Try 2.0.7.alpha.  There was a little bug in the tilde expansion
mechanism of which this might be Yet Another Incarnation.  (Its
effect used to depend on the length of the username mod 4, not on
the particular string "root"...)

> 2. Here is a microscopic remark on the documentation:

Noted, with thanks;  will be among numerous other little doc changes
in the next version. :^)

[3.] [...]
> First I would write a correct (complex) evaluation for dilog(),
> then for polylog() or perhaps better for
> multilog(p+1,x) = int_1^x {ln()x^p \over 1-x} dx
> (why not "multilog" ?). [...]
> Of course I should have read the source of PARI on this
> topic! But it is not really litterate programming :-)

Yes, but it's fast because it's written in French, with apologies
to Wieb Bosma for misquoting him. ;)

Do have a glance at src/basemath/trans3.c nevertheless;  it takes
some getting used to, but one _can_ actually read the code.

> Does anibody know a reference for the formulas
> of Zagier in the same paragraph (polylog)?

The paper by Cohen, Lewin and Zagier in the very first issue of
Experimental Mathematics (1992, pp 25-34) might give you some
inspiration.

> [...] a power series with the Bernoulli numbers in
> ln(z), whose convergence is 0< | \ln(z) | < 2 \Pi.

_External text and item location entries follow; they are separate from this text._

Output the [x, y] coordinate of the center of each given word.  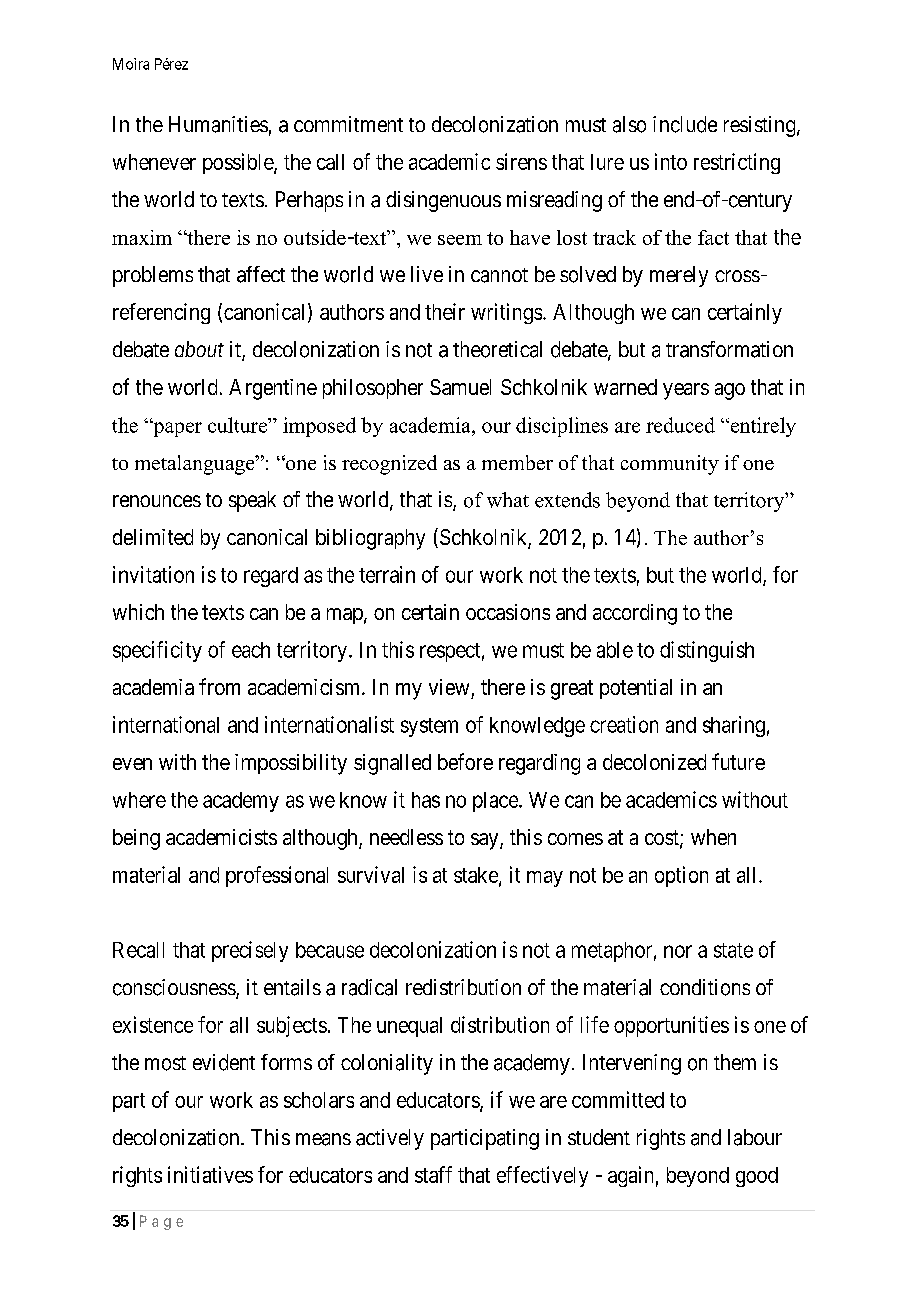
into [671, 161]
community [670, 465]
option [681, 876]
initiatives [210, 1174]
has [426, 800]
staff [433, 1174]
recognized [389, 465]
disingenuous [443, 201]
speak [252, 501]
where [139, 800]
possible [239, 163]
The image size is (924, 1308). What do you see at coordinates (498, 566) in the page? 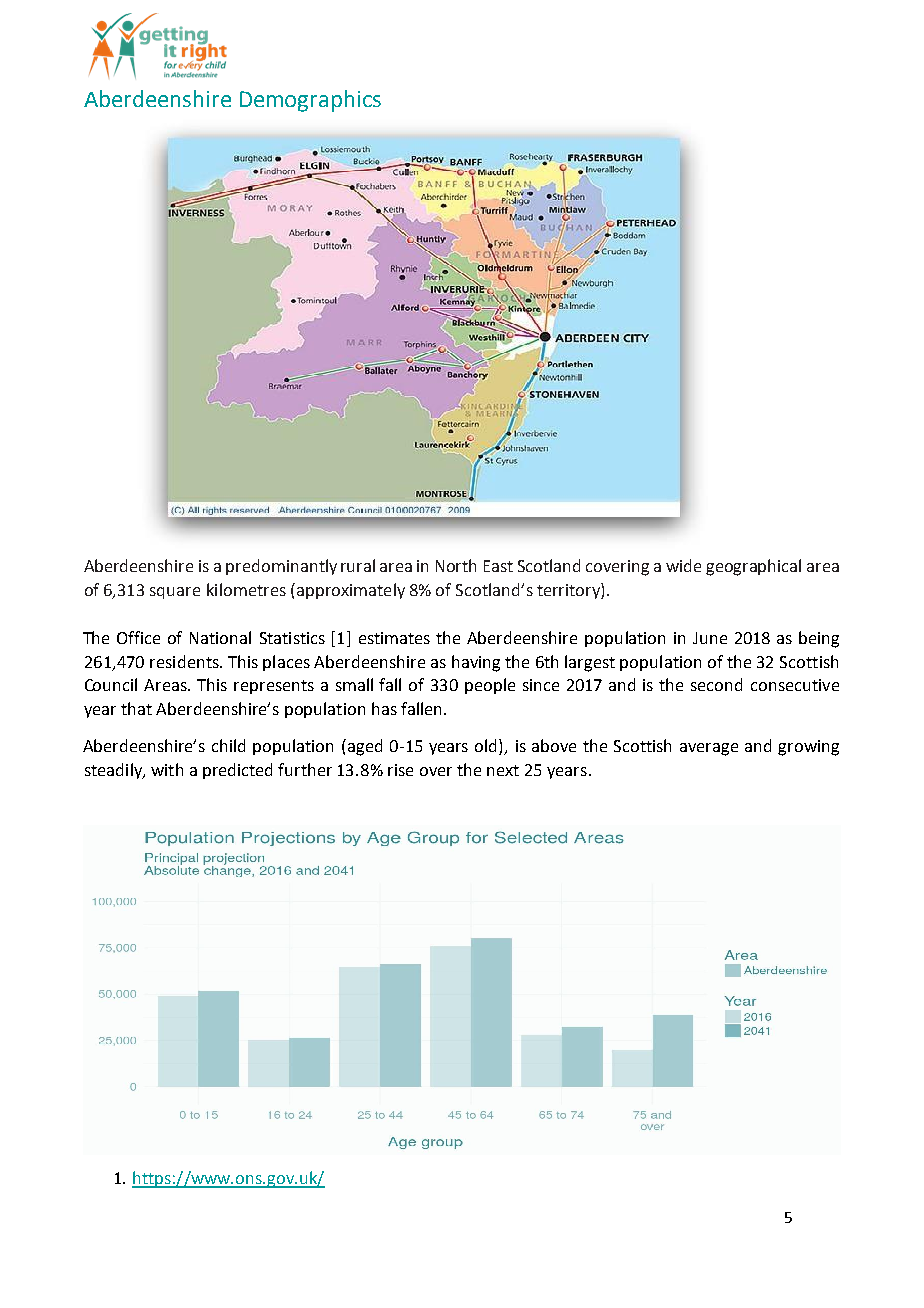
I see `East` at bounding box center [498, 566].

Yes, that's essentially what you'll find in the above paper.
(Plus suggestions for computing zeta values at odd positive
integers, for the other half of the coefficients in the series.)
For very small |z|, you can use the power series in z directly,
and for very large |z|, the functional equation relating dilog(z)
to dilog(1/z).  Don't know about multilog, but since this series
thing for polylog converges very fast, expressing multilog in
terms of one of the polylogs might in fact be appropriate.